6.7.1 Probabilistic PCA (PPCA)
PPCA (Tipping & Bishop, 1999) introduces a latent variable \(\mathbf{z} \in \mathbb{R}^M\) with: \[ p(\mathbf{z}) = \mathcal{N}(\mathbf{z} | 0, \mathbf{I}), \] and a linear mapping to the observed data: \[ \mathbf{x} = \mathbf{Bz} + \boldsymbol{\mu} + \boldsymbol{\epsilon}, \quad \boldsymbol{\epsilon} \sim \mathcal{N}(0, \sigma^2 \mathbf{I}). \] Thus: \[ p(\mathbf{x} | \mathbf{z}, \mathbf{B}, \boldsymbol{\mu}, \sigma^2) = \mathcal{N}(\mathbf{x} | \mathbf{Bz} + \boldsymbol{\mu}, \sigma^2 \mathbf{I}). \] The joint distribution is: \[ p(\mathbf{x}, \mathbf{z} | \mathbf{B}, \boldsymbol{\mu}, \sigma^2) = p(\mathbf{x} | \mathbf{z}, \mathbf{B}, \boldsymbol{\mu}, \sigma^2)p(\mathbf{z}). \] This defines the generative process:
- Sample \(\mathbf{z} \sim \mathcal{N}(0, \mathbf{I})\)
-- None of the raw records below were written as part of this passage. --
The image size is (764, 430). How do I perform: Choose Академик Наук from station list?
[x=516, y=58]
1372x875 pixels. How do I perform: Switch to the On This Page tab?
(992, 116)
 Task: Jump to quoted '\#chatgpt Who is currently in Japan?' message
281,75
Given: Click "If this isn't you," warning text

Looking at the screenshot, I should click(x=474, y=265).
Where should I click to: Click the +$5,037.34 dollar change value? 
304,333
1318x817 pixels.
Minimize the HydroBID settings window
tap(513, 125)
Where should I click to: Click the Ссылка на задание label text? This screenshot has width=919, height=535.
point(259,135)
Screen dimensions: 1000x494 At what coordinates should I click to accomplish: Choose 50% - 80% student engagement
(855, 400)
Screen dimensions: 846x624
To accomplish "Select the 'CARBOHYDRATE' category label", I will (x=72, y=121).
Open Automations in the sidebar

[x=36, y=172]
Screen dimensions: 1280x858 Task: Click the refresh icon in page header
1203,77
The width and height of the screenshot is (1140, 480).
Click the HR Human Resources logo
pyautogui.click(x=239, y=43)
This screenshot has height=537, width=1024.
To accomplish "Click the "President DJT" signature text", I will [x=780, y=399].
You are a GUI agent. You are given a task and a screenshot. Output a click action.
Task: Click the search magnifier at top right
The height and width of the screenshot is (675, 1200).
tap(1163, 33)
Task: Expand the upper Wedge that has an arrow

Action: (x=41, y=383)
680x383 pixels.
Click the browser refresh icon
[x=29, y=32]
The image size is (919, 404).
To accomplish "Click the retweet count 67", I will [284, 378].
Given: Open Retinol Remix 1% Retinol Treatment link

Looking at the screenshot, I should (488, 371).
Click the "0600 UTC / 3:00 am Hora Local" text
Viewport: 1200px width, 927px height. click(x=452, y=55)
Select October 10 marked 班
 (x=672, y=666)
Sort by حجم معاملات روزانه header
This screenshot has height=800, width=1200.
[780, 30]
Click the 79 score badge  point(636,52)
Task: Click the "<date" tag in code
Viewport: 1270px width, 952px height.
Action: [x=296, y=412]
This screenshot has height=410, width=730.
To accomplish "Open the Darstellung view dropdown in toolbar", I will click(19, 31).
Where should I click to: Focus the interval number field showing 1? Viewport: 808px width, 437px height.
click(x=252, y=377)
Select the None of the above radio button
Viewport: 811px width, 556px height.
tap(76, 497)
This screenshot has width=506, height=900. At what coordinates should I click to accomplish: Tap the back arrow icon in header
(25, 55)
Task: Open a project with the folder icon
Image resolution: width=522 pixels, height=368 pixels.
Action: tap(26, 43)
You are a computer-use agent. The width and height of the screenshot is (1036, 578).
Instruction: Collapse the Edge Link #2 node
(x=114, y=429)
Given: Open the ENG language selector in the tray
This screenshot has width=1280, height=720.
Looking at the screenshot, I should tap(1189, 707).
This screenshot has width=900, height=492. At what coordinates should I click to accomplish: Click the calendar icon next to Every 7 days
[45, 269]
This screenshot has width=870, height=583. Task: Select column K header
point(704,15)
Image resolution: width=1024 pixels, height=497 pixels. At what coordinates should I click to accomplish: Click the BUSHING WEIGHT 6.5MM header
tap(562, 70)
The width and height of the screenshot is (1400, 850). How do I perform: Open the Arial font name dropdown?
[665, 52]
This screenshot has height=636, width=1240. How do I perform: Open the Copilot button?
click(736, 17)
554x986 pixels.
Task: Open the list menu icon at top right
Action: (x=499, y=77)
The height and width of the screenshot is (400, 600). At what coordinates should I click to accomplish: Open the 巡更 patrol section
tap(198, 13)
- Sample \(\mathbf{x} \sim \mathcal{N}(\mathbf{Bz} + \boldsymbol{\mu}, \sigma^2 \mathbf{I})\)
6.7.2 Likelihood and Covariance Structure
By integrating out \(\mathbf{z}\): \[ p(\mathbf{x} | \mathbf{B}, \boldsymbol{\mu}, \sigma^2) = \int p(\mathbf{x} | \mathbf{z}, \mathbf{B}, \boldsymbol{\mu}, \sigma^2)p(\mathbf{z})\, d\mathbf{z} = \mathcal{N}(\mathbf{x} | \boldsymbol{\mu}, \mathbf{B}\mathbf{B}^\top + \sigma^2 \mathbf{I}). \]
- Mean: \(\mathbb{E}[\mathbf{x}] = \boldsymbol{\mu}\)
- Covariance: \(\text{Var}[\mathbf{x}] = \mathbf{B}\mathbf{B}^\top + \sigma^2 \mathbf{I}\)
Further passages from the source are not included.